A comet tail—and coma—are features visible in comets when they are illuminated by the Sun and may become visible from Earth when a comet passes through the inner Solar System. As a comet approaches the inner Solar System, solar radiation causes the volatile materials within the comet to vaporize and stream out of the nucleus, carrying dust away with them. Separate tails are formed of dust and gases, becoming visible through different phenomena; the dust reflects sunlight directly and the gases glow from ionisation. Most comets are too faint to be visible without the aid of a telescope, but a few each decade become bright enough to be visible to the naked eye.

DATASET EXTRACT.

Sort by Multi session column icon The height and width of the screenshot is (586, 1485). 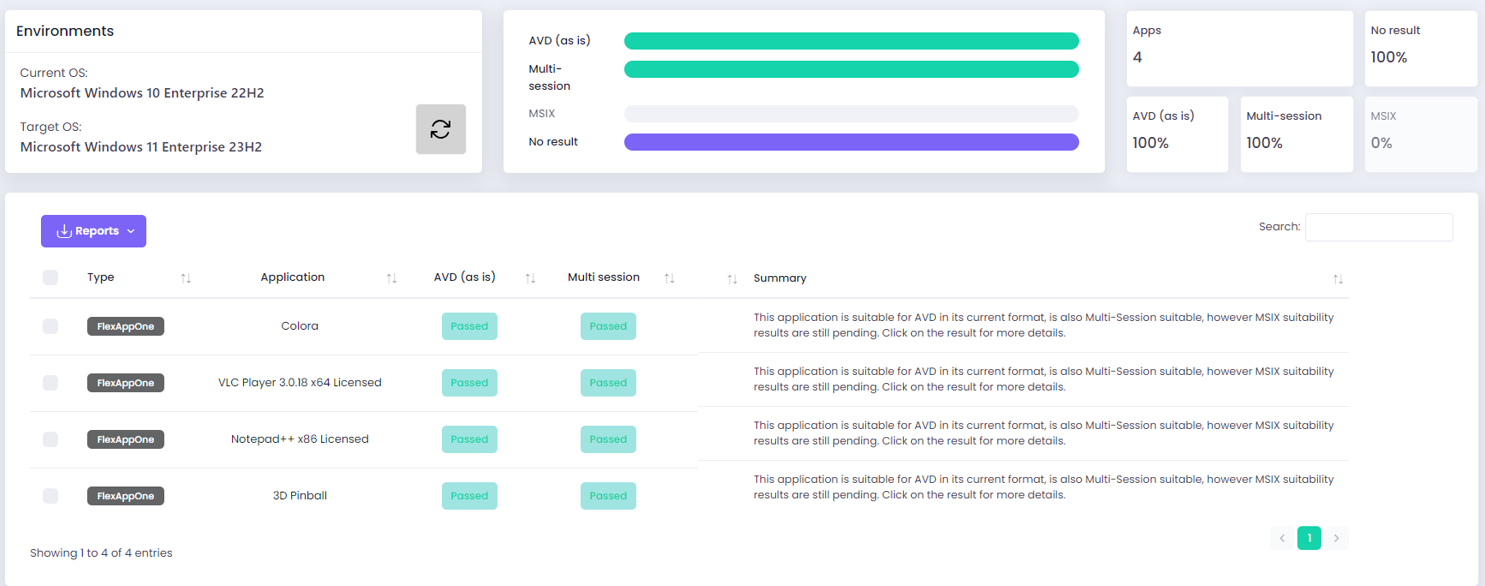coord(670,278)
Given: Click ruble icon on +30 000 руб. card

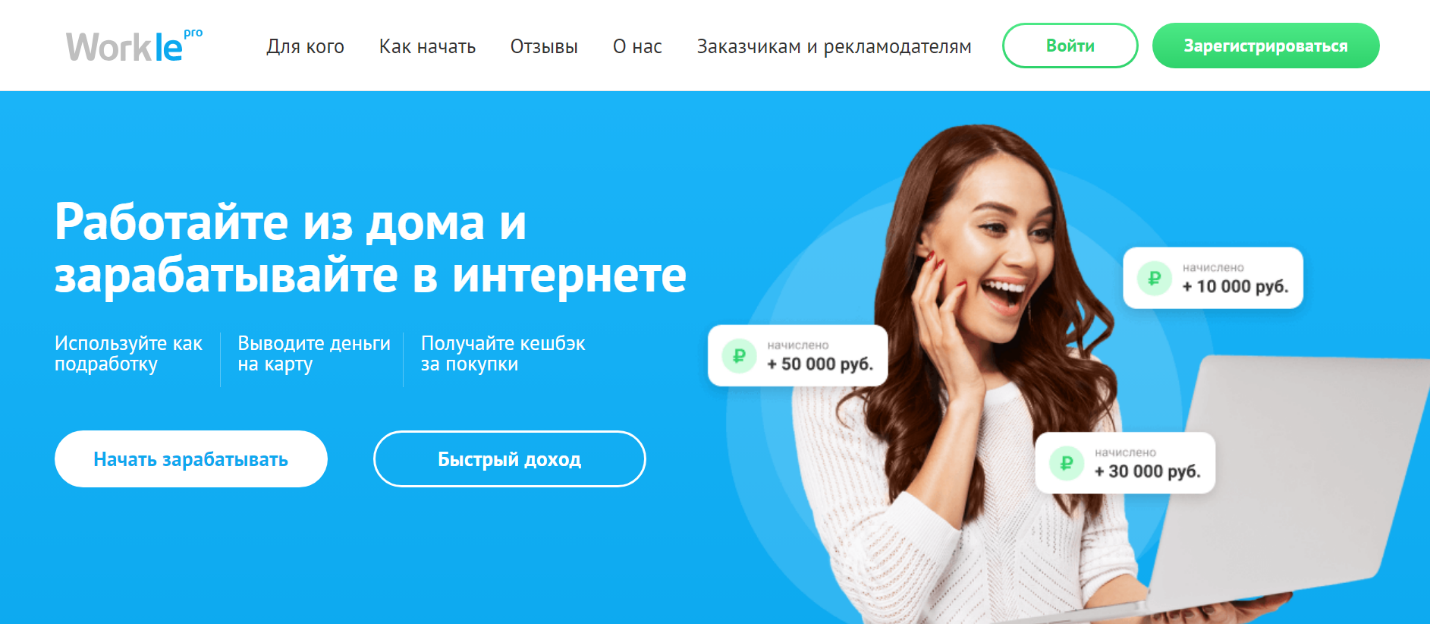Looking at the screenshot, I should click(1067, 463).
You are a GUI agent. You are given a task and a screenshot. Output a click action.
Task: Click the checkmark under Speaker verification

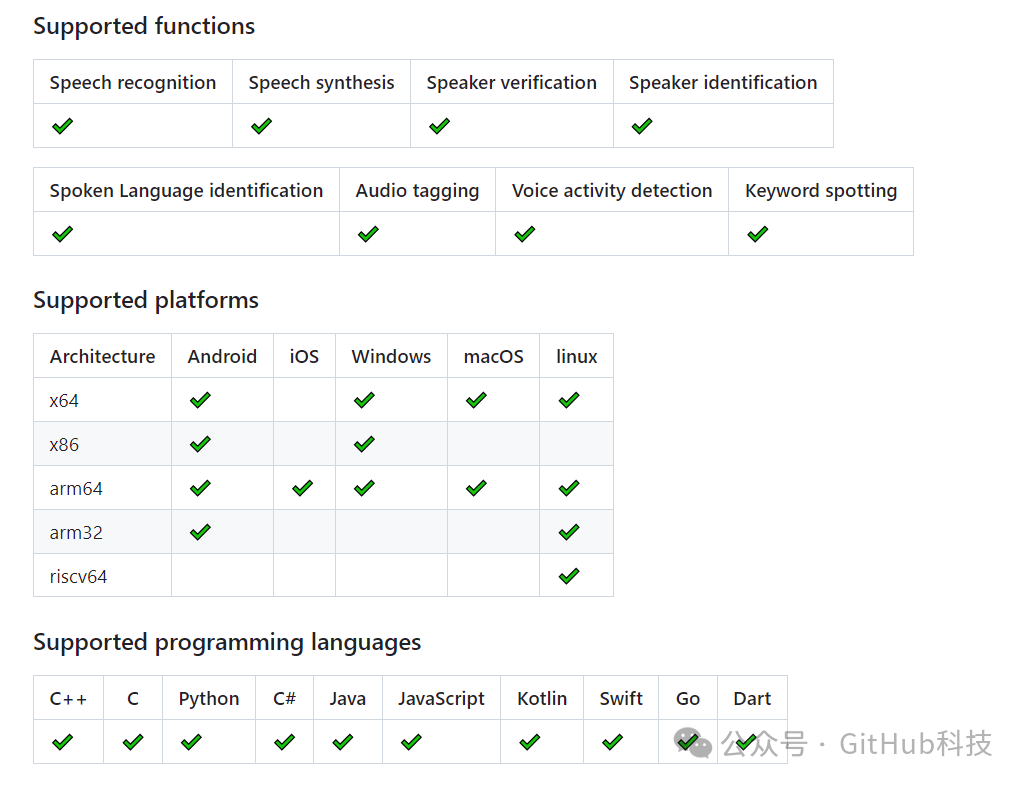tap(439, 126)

* * *

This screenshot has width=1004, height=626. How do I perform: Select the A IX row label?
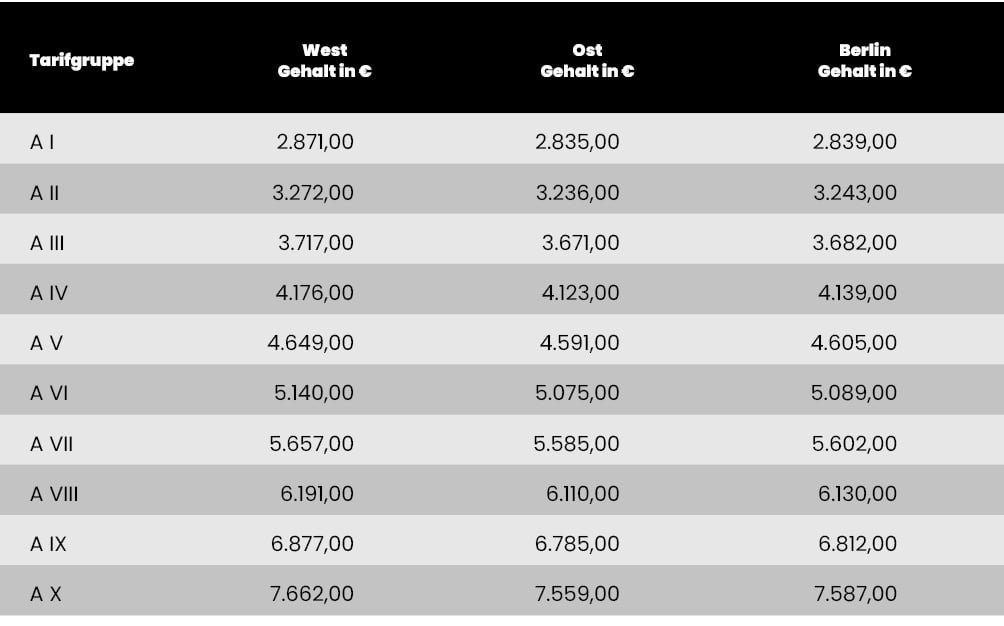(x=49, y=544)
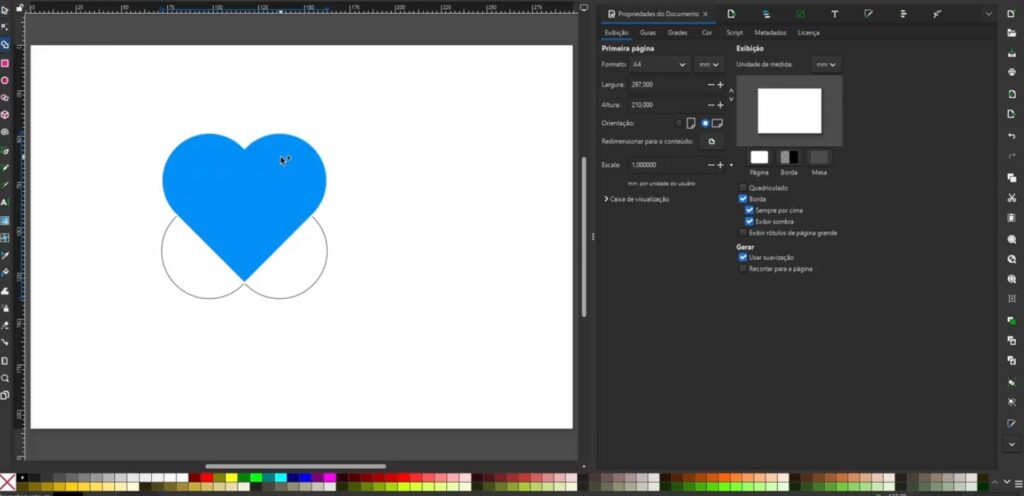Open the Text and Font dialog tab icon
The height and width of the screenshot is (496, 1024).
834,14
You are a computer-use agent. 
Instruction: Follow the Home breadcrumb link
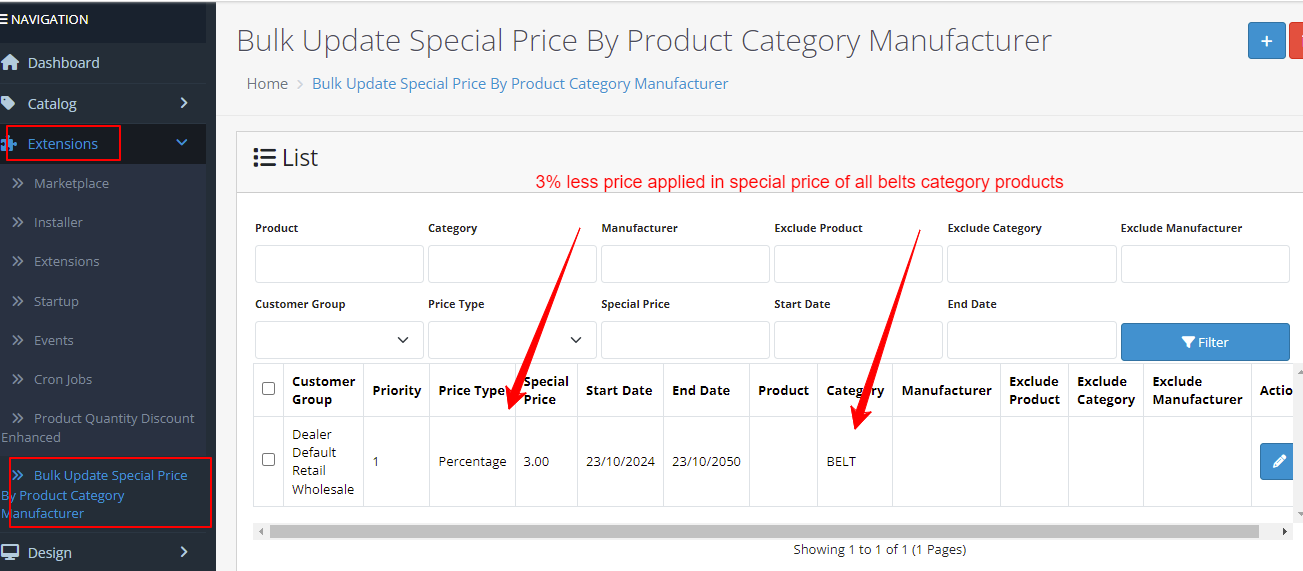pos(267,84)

REQUIRED TASK A. Render this sentence from the passage on comet tails into Spanish: "Most comets are too faint to be visible without the aid of a telescope, but a few each decade become bright enough to be visible to the naked eye."
REQUIRED TASK B. Write the next part of the passage on comet tails and comas, picking up after its final sentence.
The records come from a separate source.

TASK ANSWER A. La mayoría de los cometas son demasiado tenues para ser visibles sin la ayuda de un telescopio, pero unos pocos cada década se vuelven lo bastante brillantes como para verse a simple vista.

TASK ANSWER B.
Tail formation 

In the outer Solar System, comets remain frozen and are extremely difficult or impossible to detect from Earth due to their small size. Statistical detections of inactive comet nuclei in the Kuiper belt have been reported from the Hubble Space Telescope observations, but these detections have been questioned, and have not yet been independently confirmed. As a comet approaches the inner Solar System, solar radiation causes the volatile materials within the comet to vaporize and stream out of the nucleus, carrying dust away with them. The streams of dust and gas thus released form a huge, extremely tenuous atmosphere around the comet called the coma, and the force exerted on the coma by the Sun's radiation pressure and solar wind cause an enormous tail to form, which points away from the Sun.

The streams of dust and gas each form their own distinct tail, pointing in slightly different directions. The tail of dust is left behind in the comet's orbit in such a manner that it often forms a curved tail called the antitail, only when it seems that it is directed towards the Sun. At the same time, the ion tail, made of gases, always points along the streamlines of the solar wind as it is strongly affected by the magnetic field of the plasma of the solar wind. The ion tail follows the magnetic field lines rather than an orbital trajectory. Parallax viewing from the Earth may sometimes mean the tails appear to point in opposite directions.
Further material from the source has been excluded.